To summarise, this is what the Bill proposes to do. It would give us a comprehensive modern statute containing the bulk of landlord and tenant law. It would up-date that law in a number of very important respects. It would put an end to future ground rents on dwellinghouses. It would effectively give the right to the perpetual renewal of long leases, with the alternative right of outright purchase of the fee simple, to ground tenants of every known kind. It would extend to landlord and tenant matters generally the simple and inexpensive system of arbitration by county registrars that at present operates only under the 1967 Ground Rents Act. It would enable tenancies in obsolete buildings to be terminated so that development can proceed.

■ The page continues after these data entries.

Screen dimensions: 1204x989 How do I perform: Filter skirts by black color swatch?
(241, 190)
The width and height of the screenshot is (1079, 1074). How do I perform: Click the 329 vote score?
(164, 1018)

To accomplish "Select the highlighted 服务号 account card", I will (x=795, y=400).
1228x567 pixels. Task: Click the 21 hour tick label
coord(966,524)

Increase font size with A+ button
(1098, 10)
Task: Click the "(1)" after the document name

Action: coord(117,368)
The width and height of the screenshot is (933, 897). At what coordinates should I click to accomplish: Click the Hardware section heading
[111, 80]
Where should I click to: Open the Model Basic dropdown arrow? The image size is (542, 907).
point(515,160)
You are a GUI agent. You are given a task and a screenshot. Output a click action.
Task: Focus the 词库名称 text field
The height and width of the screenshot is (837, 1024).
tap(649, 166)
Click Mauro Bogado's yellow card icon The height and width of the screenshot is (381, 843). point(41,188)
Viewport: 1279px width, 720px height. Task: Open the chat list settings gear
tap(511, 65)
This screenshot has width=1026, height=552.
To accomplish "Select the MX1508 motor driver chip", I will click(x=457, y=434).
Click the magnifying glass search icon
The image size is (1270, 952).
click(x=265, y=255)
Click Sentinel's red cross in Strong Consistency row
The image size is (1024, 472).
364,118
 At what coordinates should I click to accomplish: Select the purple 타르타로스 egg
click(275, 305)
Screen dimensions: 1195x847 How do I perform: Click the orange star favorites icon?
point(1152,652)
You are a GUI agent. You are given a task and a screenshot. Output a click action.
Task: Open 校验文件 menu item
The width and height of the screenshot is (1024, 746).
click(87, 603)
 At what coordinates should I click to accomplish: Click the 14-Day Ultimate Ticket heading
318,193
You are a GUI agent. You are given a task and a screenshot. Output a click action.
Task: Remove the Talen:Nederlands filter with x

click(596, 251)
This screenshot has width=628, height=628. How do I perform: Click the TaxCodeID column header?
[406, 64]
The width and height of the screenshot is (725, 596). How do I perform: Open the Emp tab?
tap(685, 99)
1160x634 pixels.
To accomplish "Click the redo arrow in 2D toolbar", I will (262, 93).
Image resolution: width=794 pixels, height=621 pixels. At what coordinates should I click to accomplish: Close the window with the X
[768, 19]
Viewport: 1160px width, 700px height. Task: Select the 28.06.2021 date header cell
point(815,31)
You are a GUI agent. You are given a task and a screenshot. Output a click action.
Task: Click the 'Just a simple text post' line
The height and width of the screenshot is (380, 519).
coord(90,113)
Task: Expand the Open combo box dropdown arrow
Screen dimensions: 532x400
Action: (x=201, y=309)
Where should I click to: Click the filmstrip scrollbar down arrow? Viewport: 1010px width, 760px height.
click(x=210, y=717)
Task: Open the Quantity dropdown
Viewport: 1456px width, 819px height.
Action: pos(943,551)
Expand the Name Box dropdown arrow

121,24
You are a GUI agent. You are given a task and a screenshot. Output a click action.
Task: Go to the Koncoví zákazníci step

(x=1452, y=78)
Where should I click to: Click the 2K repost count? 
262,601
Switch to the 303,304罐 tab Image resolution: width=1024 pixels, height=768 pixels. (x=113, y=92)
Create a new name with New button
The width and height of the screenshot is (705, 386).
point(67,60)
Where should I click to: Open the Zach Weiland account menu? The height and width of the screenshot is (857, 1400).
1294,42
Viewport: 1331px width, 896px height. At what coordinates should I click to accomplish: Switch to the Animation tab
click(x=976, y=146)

Before I conclude I should like to pay tribute to the Landlord and Tenant Commission whose work laid the foundations for the proposals for change contained in the Bill. I think it is only fitting that an acknowledgement of their work should go on the record of this House and that, in particular, recognition should be extended to the work of Mr. Justice Conroy, the chairman of the commission. Judge Conroy has during the past quarter-of-a-century acted most ably as chairman of a series of commissions dealing with various landlord and tenant matters. No one could be better fitted to guide to a successful conclusion the work of the present commission. The commission are currently concerned with a review of the only remaining law of landlord and tenant which falls outside the scope of this Bill. That consists of the non-statutory and statutory provisions dating from before the inception of the State. Should legislation be needed to implement the commission's recommendations in this area, it will complete the task of which this Bill is the major element. We would then have a full, modern and thoroughly researched code of landlord and tenant law.
I trust that the Bill meets with the approval of the House and ask that it be given a Second Reading.